[Supplied entries Boundary: Start]
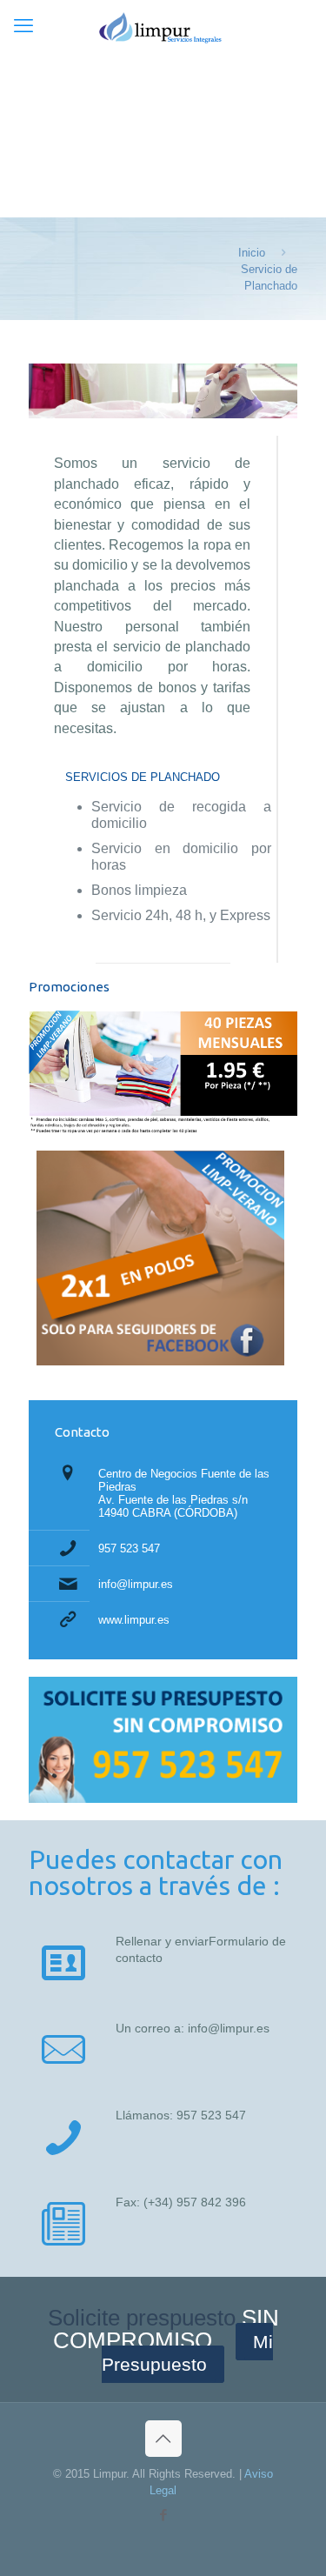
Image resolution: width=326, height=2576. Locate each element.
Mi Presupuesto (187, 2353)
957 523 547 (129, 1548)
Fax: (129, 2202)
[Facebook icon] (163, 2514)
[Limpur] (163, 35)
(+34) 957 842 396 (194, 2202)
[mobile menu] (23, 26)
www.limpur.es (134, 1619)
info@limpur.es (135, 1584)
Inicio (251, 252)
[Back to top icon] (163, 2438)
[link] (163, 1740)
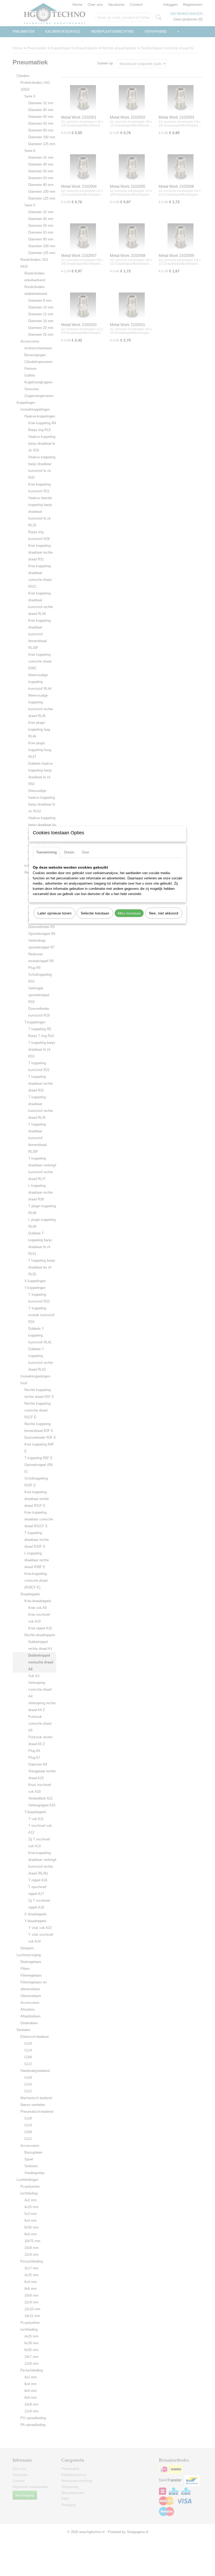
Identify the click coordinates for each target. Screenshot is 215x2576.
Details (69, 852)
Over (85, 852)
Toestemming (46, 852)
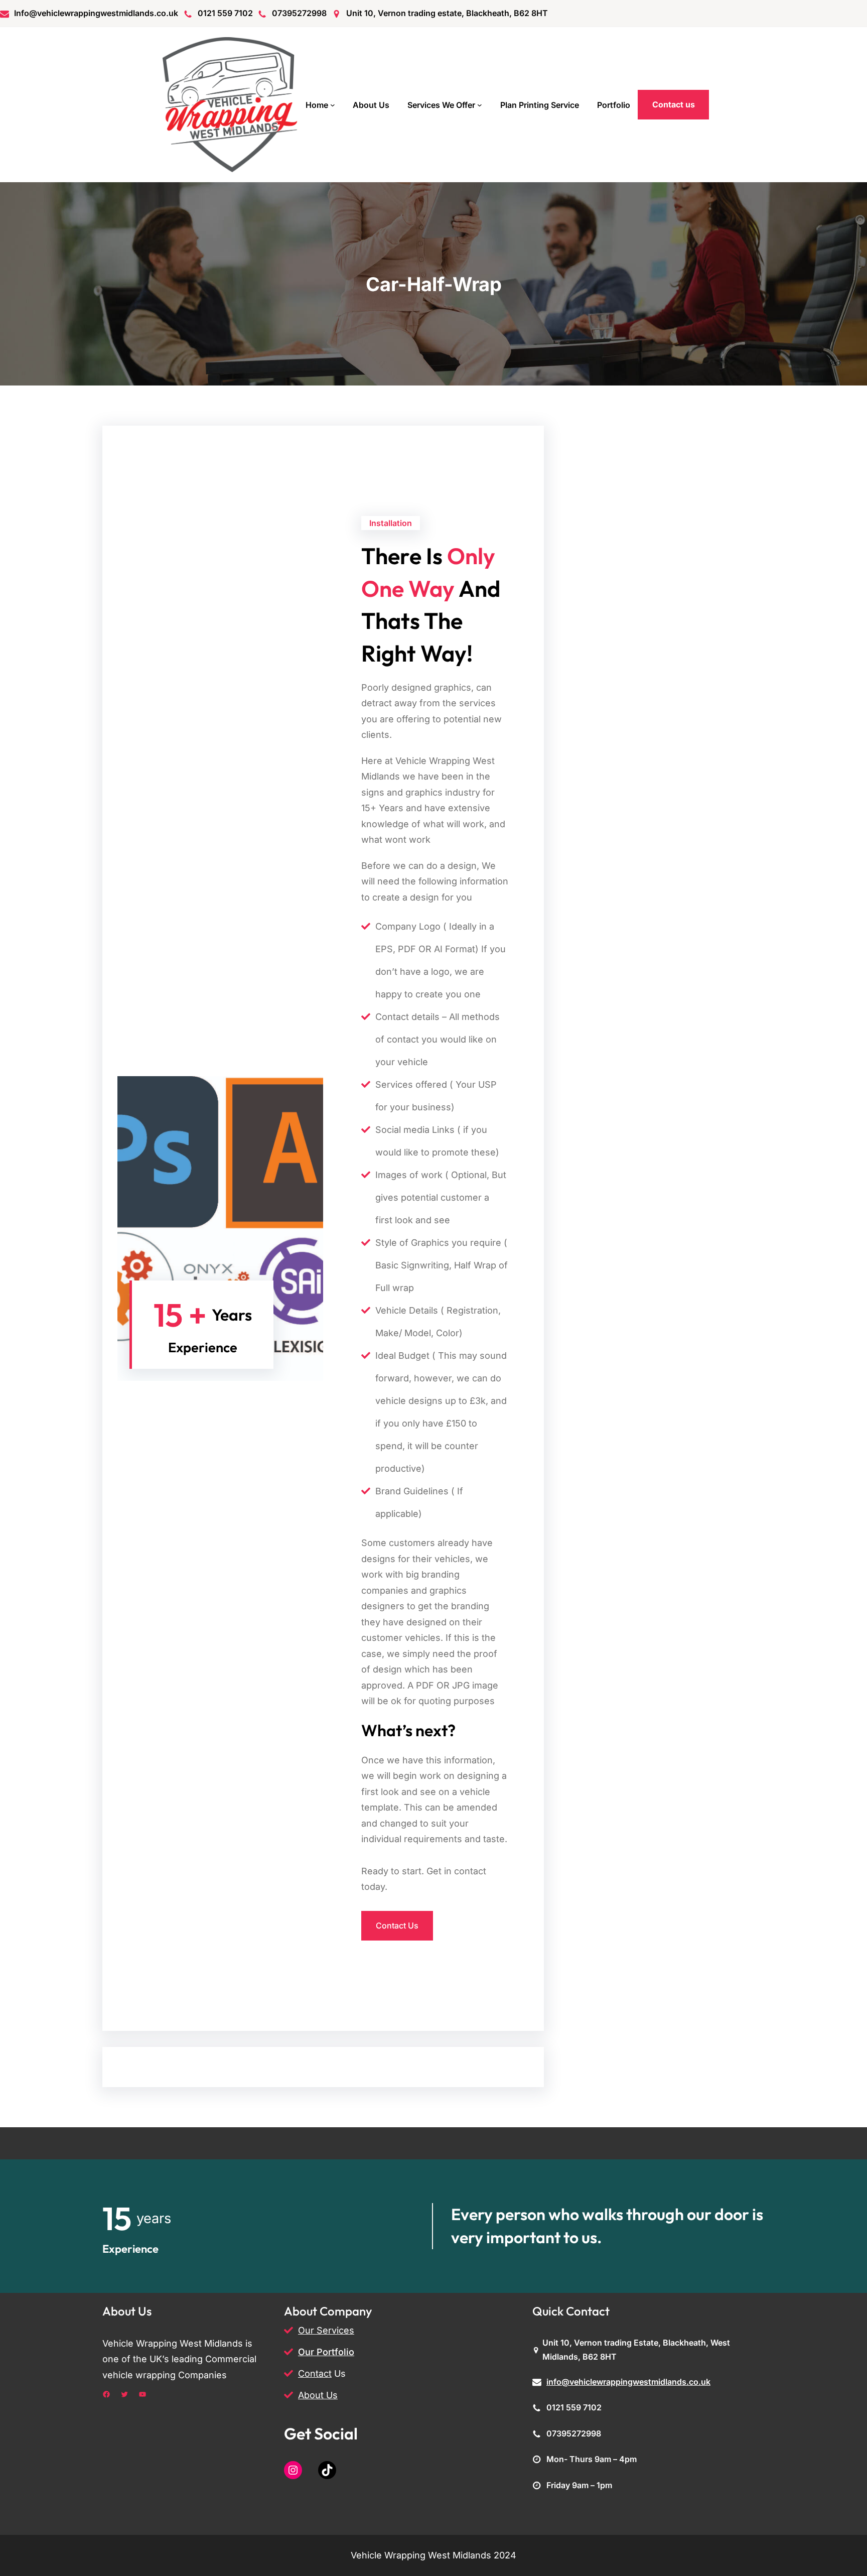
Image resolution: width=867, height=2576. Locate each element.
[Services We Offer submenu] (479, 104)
[Supplied entries Boundary: End]
Exercise directions: Can the lines from the one with "Over (85, 852)" to the end of the records above be quoted exactly, both ends included, with every picture omitted?

Task result:
Over (85, 852)
Toestemming (46, 852)
Image resolution: width=867, height=2576. Locate each element.
[Services We Offer submenu] (479, 104)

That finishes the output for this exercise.